- [Fragmento para leer]:
━━━━━━━━━━━━━━━━
Nosotros los estudiantes somos los seres más tristes. Hemos alzado los ojos con coraje, con ira, con violencia adolescente, y no hemos visto nada. Nuestra energía juvenil ha sido consumida por el páramo inmenso del paisaje; nuestra sed de destrucción no halla qué más destruir; nuestro impulso creador muere al pie de ruinas fantasmales. Hemos visto desmoronada la épica ciudad que levantaron nuestros padres en sus fantasías. Como un pájaro que queda ciego, como un perro que camina en tres patas, poco a poco se nos muere la ilusión y nos va envejeciendo la desesperanza.
Nosotros los estudiantes somos la melancolía de las edades. Vamos arrastrando los pies por un camino que elegimos porque ya había sido trazado. Somos empujados por el tiempo como si fuera natural ser lo que somos, como si este fuera el curso correcto de la vida. Alguien diseñó nuestra ruta con sus pasos, alguien nos dibujó sobre la tierra el contorno de los pies. Nosotros los estudiantes, hemos cerrado los ojos y echado a caminar. Y aunque fuera de aquel sendero angosto vislumbramos lo posible, hemos preferido apegarnos a lo probable. Nosotros los estudiantes, hemos renunciado a ser todo lo demás.
Nosotros los estudiantes somos los mártires de la verdad. Vamos sabiendo demasiado pronto que no se puede saber nada y sólo nosotros podemos sostener esa certeza. Nos ilumina el sinsentido de mirar por las ventanas, la sencillez de sentarnos en el pasto y perder el tiempo sin contarlo en un reloj. Conservamos la sabiduría infantil y su equilibrio exacto. Comprendemos antes de tiempo que esa necedad de controlar, conocer, comprobar el mundo no es más que una ingenuidad cobarde, un refugio imaginado, erigido con la enfermedad hereditaria del pavor al universo. Sin embargo, ya nos invaden el campo laboral, la responsabilidad social, el progreso. La infección se extiende en las aulas, los desayunos familiares y las avenidas. Percibimos la gradual contaminación en las venas. Nosotros los estudiantes podemos sentir cómo nos vamos volviendo locos.
━━━━━━━━━━━━━━━━
- [Datos de origen]:

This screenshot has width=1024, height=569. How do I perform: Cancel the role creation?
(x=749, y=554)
━━━━━━━━━━━━━━━━
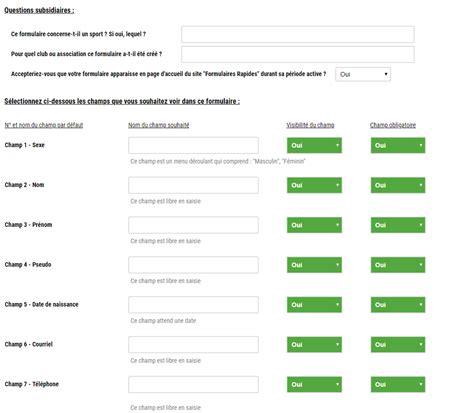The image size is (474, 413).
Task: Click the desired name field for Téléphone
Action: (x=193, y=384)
━━━━━━━━━━━━━━━━
- [Tarea A]: Por favor, reproduce al pie de la letra el fragmento para leer desde "Nosotros los estudiantes somos los seres" hasta "envejeciendo la desesperanza.", ambos incluidos.
- [Tarea B]: Indica si cada afirmación coincide con el fragmento para leer, con un sí o un no y las palabras del texto que lo deciden, citadas tal cual: (i) Los estudiantes eligieron su camino porque ya había sido trazado. (ii) Los estudiantes han preferido apegarse a lo posible. (iii) Los estudiantes han perdido la sabiduría infantil.
Los registros no tienen ningún papel aquí.

- [Respuesta A]:
Nosotros los estudiantes somos los seres más tristes. Hemos alzado los ojos con coraje, con ira, con violencia adolescente, y no hemos visto nada. Nuestra energía juvenil ha sido consumida por el páramo inmenso del paisaje; nuestra sed de destrucción no halla qué más destruir; nuestro impulso creador muere al pie de ruinas fantasmales. Hemos visto desmoronada la épica ciudad que levantaron nuestros padres en sus fantasías. Como un pájaro que queda ciego, como un perro que camina en tres patas, poco a poco se nos muere la ilusión y nos va envejeciendo la desesperanza.

- [Respuesta B]:
(i) Sí: "Vamos arrastrando los pies por un camino que elegimos porque ya había sido trazado."
(ii) No: "hemos preferido apegarnos a lo probable."
(iii) No: "Conservamos la sabiduría infantil y su equilibrio exacto."